Cognadanga isos

Scientific classification
- Kingdom: Animalia
- Phylum: Arthropoda
- Clade: Pancrustacea
- Class: Insecta
- Order: Hemiptera
- Suborder: Auchenorrhyncha
- Family: Cicadidae
- Genus: Cognadanga
- Species: C. isos
- Binomial name: Cognadanga isos Moulds & Marshall, 2025

= Cognadanga isos =

- Genus: Cognadanga
- Species: isos
- Authority: Moulds & Marshall, 2025

Species of cicada

Cognadanga isos is a species of cicada, also known as the Woomera urchip, in the family, Cicadidae, subfamily Cicadettinae and tribe Cicadettini. The species is endemic to Australia. It was described in 2025 by Australian entomologists Maxwell Sydney Moulds and David C. Marshall.

==Etymology==
The specific epithet isos – Greek: ίσος (“equal”) – refers to the similarity to Cognadanga capricornica.

==Description==
The length of the forewing is 12–14 mm. Body length is 12–14 mm.
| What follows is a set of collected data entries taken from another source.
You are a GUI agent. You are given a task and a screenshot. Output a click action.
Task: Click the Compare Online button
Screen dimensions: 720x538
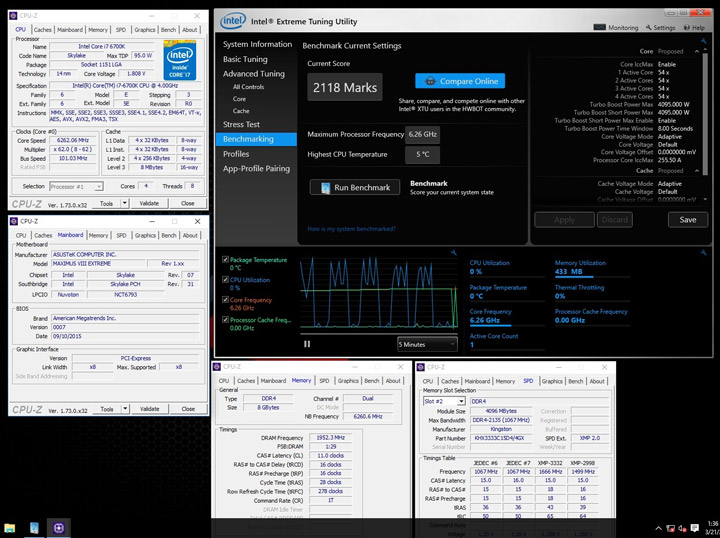460,81
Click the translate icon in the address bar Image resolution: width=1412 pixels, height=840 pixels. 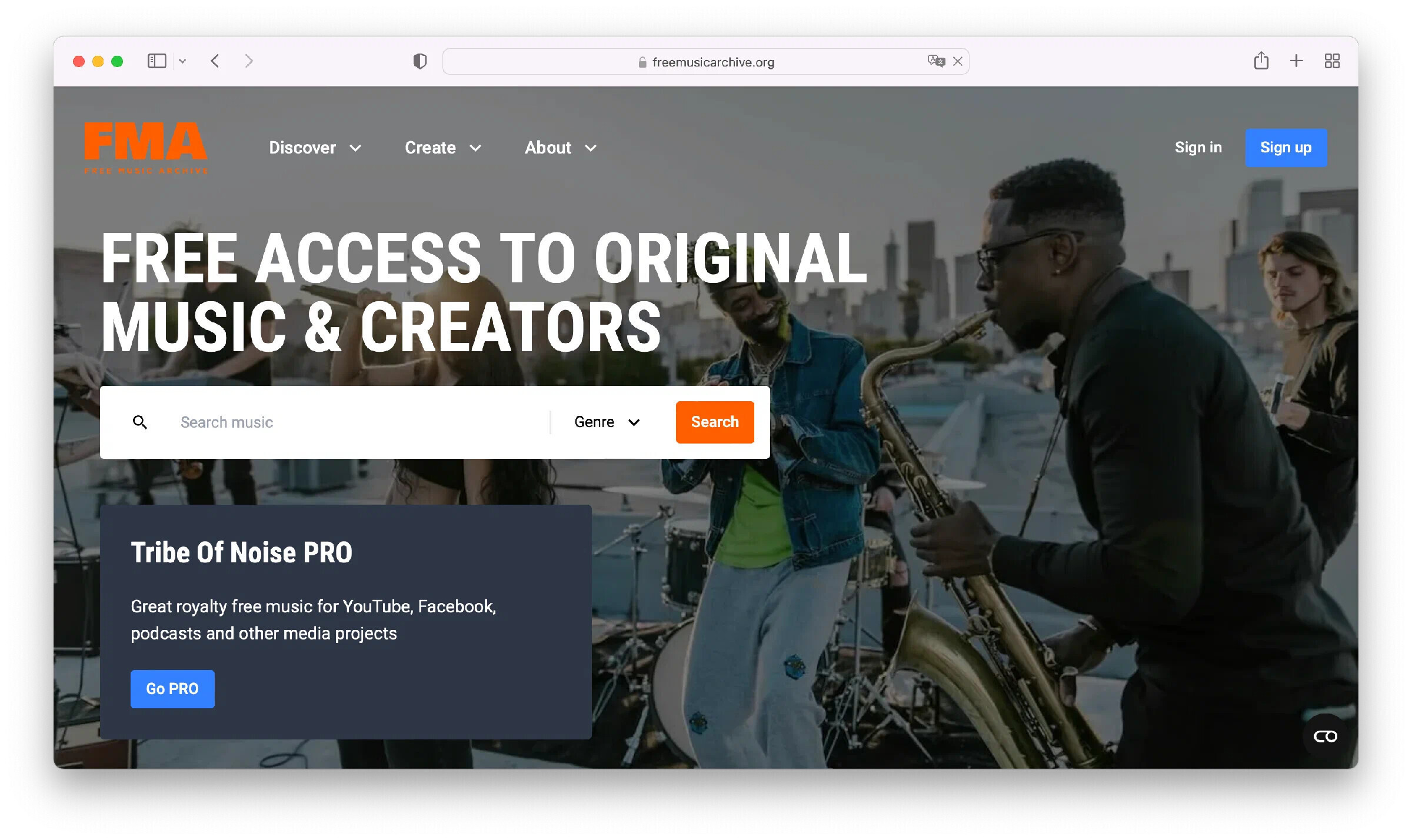[x=935, y=61]
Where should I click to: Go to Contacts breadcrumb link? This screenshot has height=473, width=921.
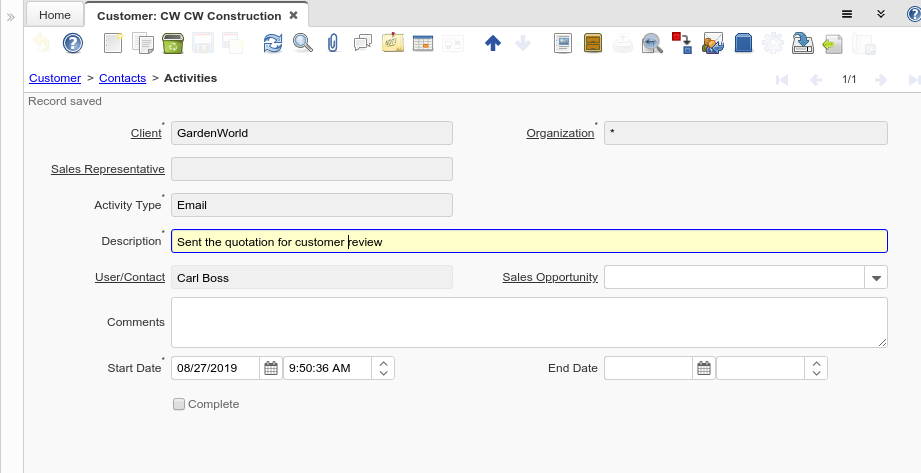pos(122,78)
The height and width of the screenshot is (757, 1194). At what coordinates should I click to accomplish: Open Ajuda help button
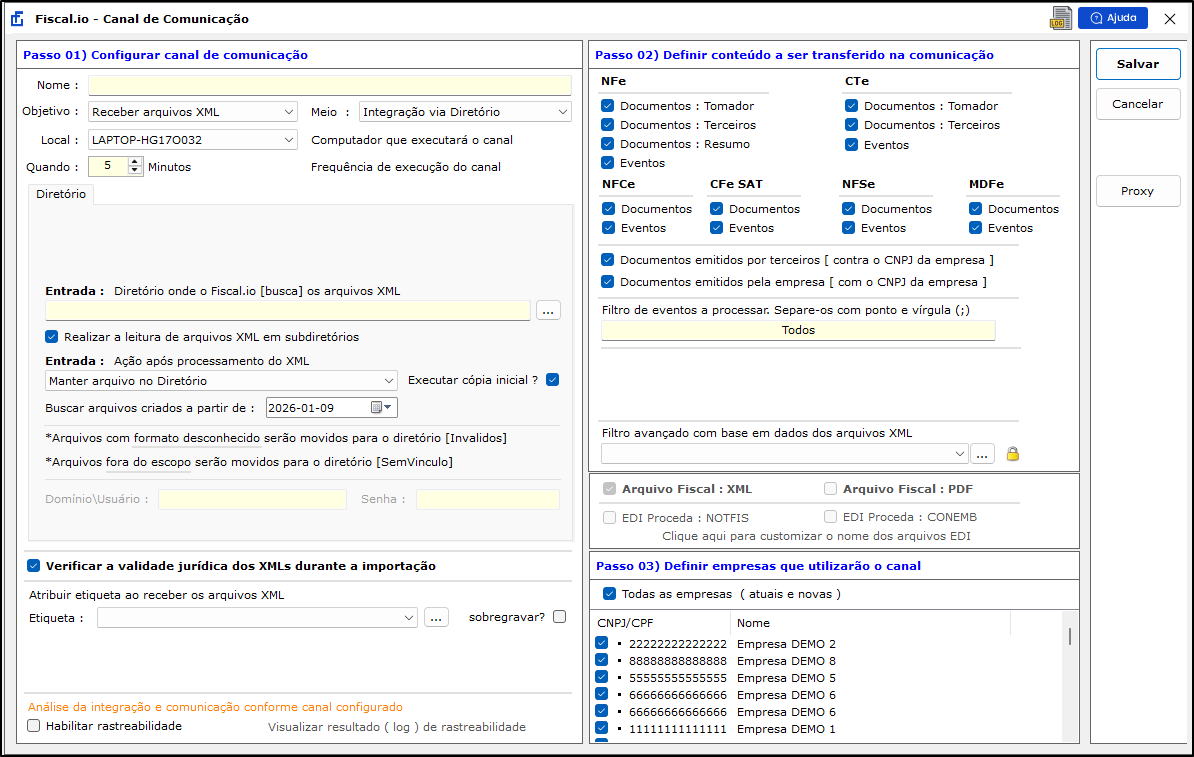click(x=1112, y=18)
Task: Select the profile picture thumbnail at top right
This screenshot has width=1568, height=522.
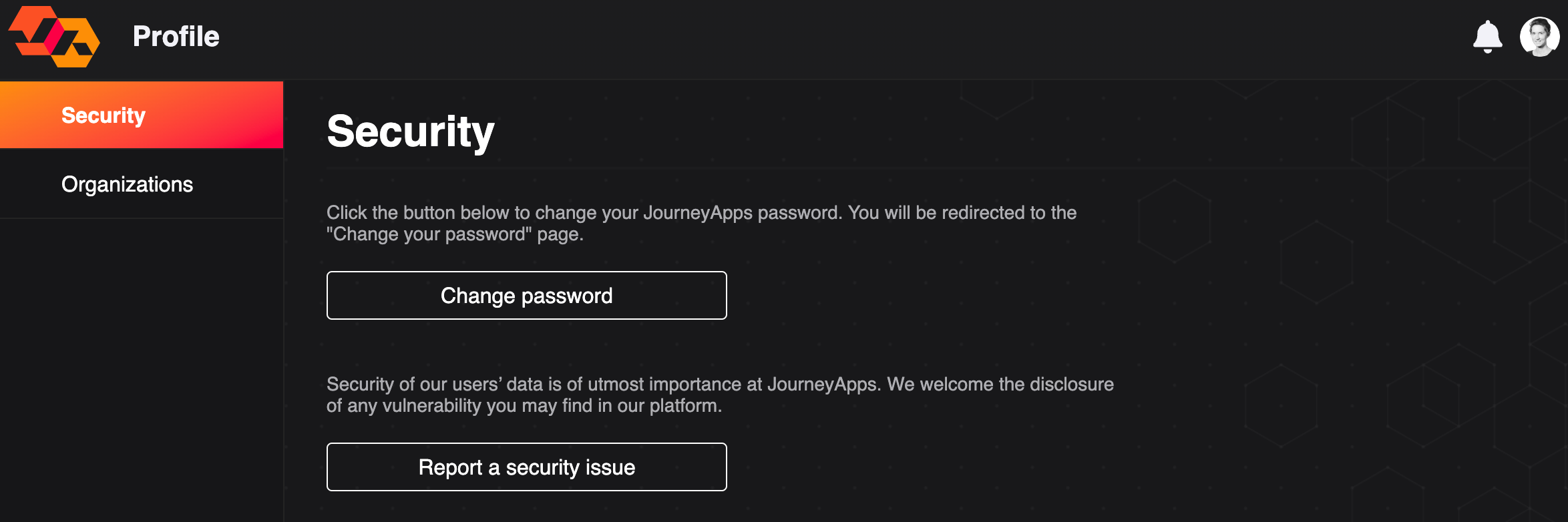Action: click(1539, 37)
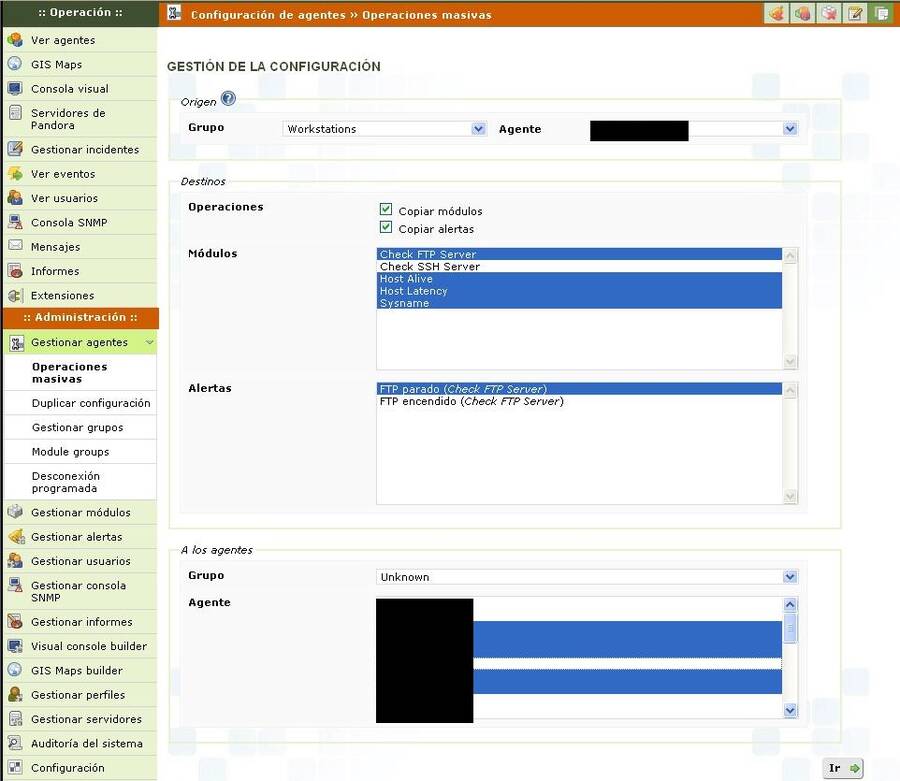This screenshot has width=900, height=781.
Task: Click the help icon next to Origen
Action: pyautogui.click(x=228, y=99)
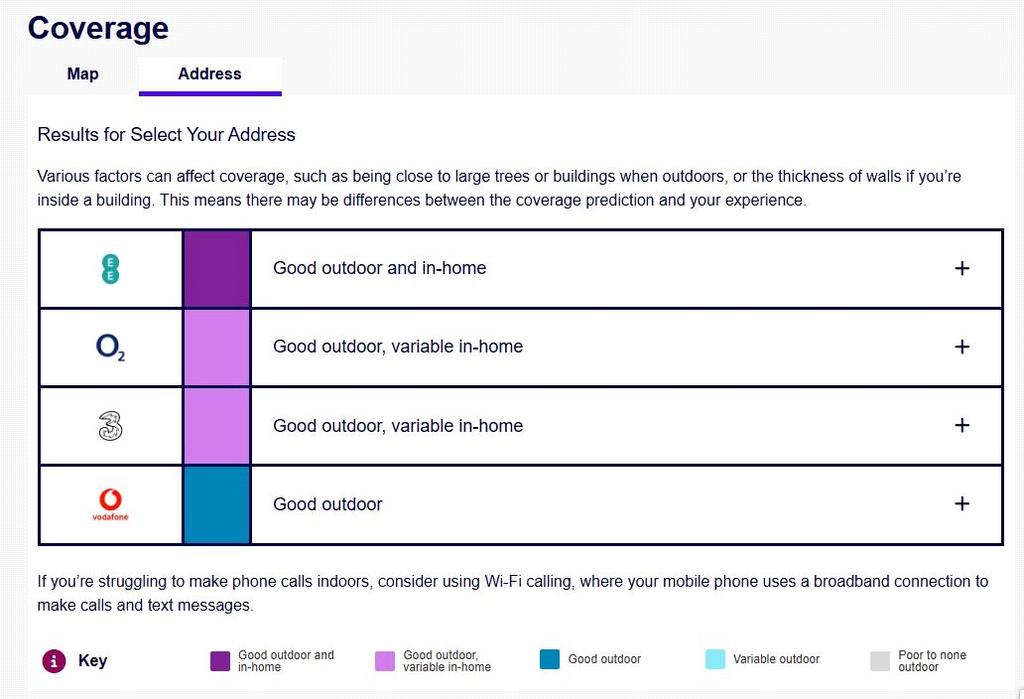Select the Address tab

point(210,74)
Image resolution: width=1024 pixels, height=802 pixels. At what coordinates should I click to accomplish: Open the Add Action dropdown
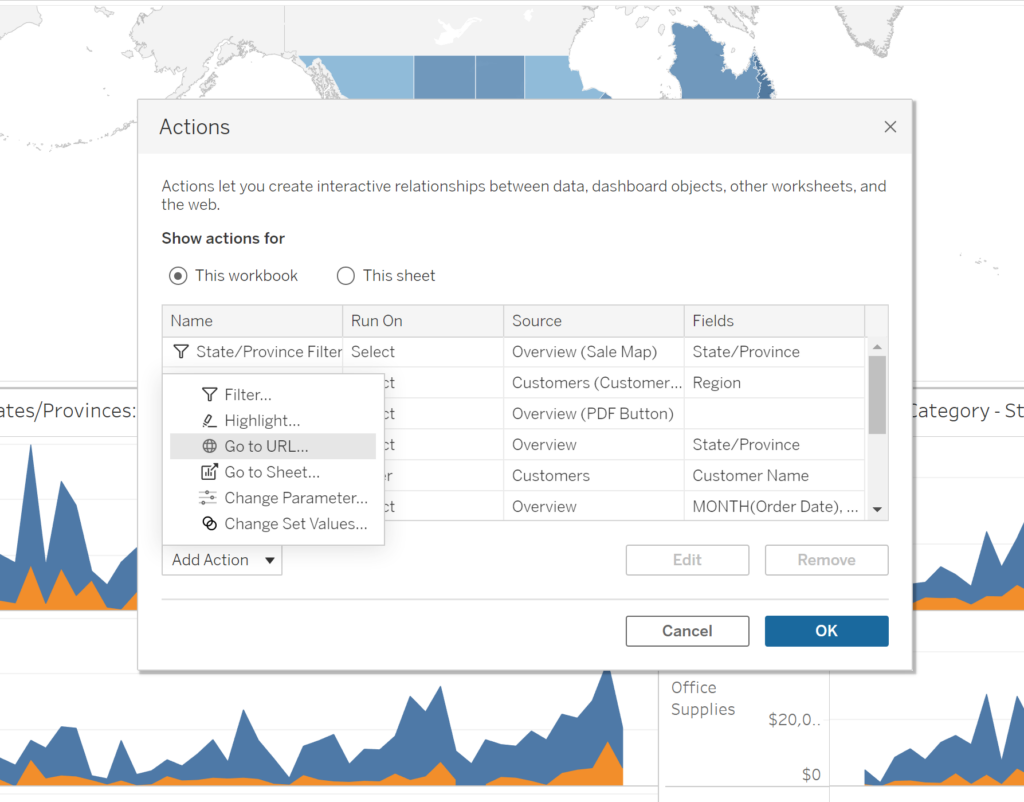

==Distribution and habitat==
The species occurs in South Australia, where it is only known from sites along the Stuart Highway between 50 km north and 100 km south of Coober Pedy. The associated habitat is arid shrubland where the cicadas inhabit saltbush and bluebush.

==Behaviour==
Adult males emit complex buzzing calls of repeated “de-deee” phrases.